→ Task description
Can you update the lines from the one holding "Given: Pick the eyedropper custom color tool" through the end of the items, inclusive, so that "eyedropper" becomes "color picker" and nothing else changes, leaving the pictures out?

→ Recorded information
— start —

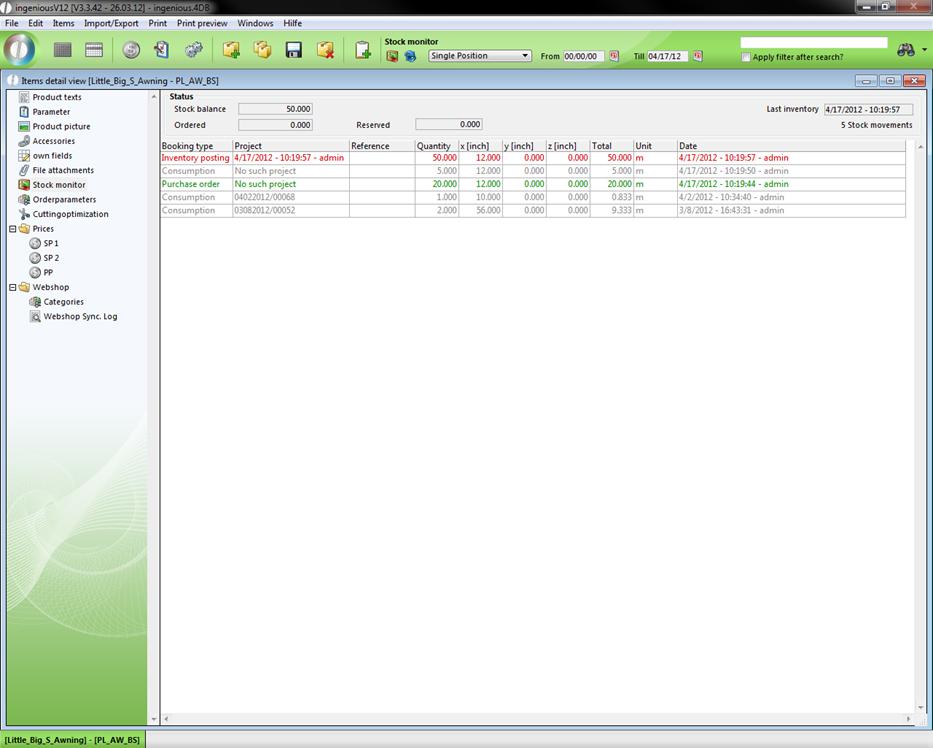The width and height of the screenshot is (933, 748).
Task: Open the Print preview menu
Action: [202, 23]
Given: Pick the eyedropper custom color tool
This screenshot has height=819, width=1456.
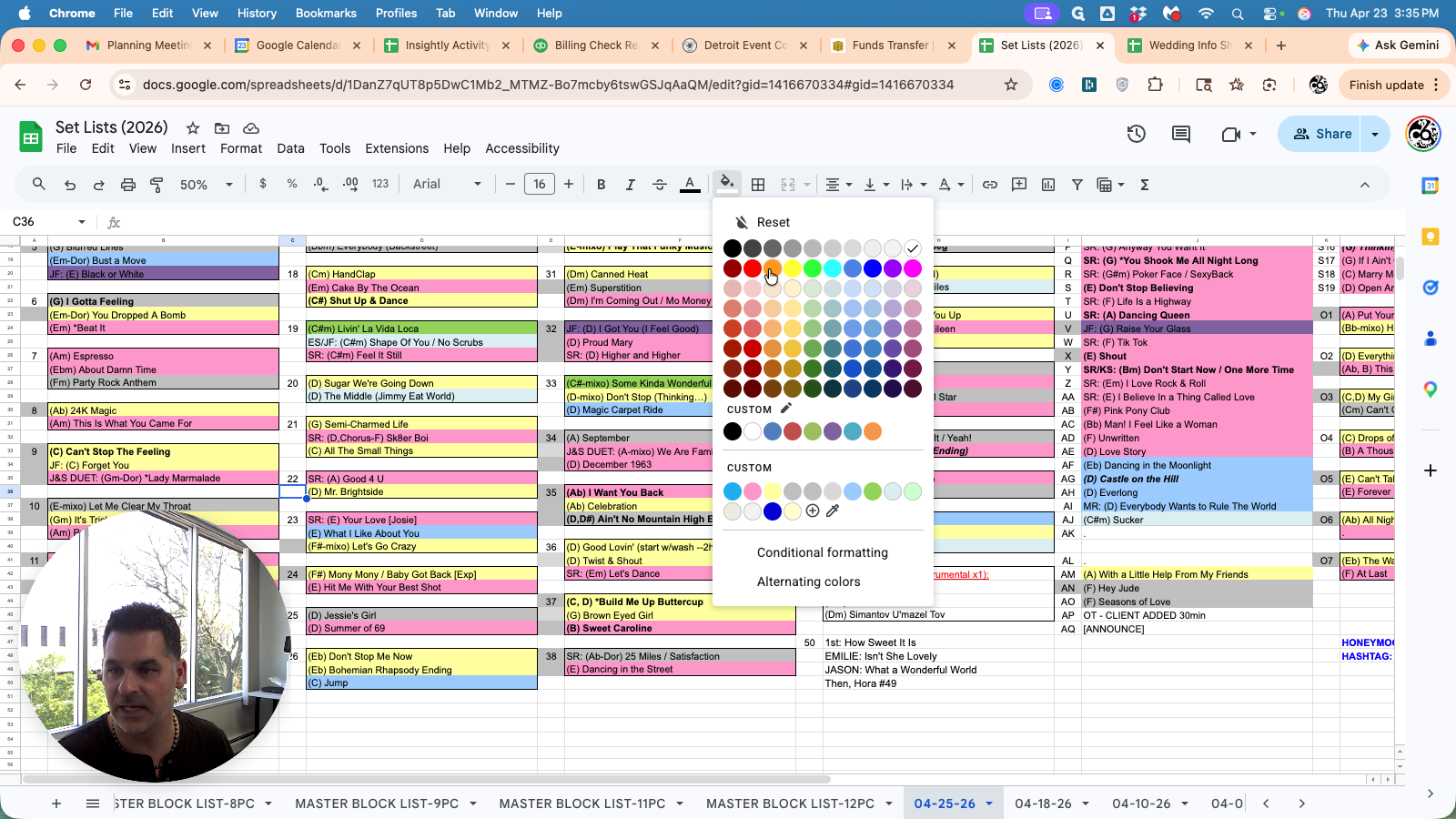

— end —

→ Exercise output
Given: Pick the color picker custom color tool
This screenshot has height=819, width=1456.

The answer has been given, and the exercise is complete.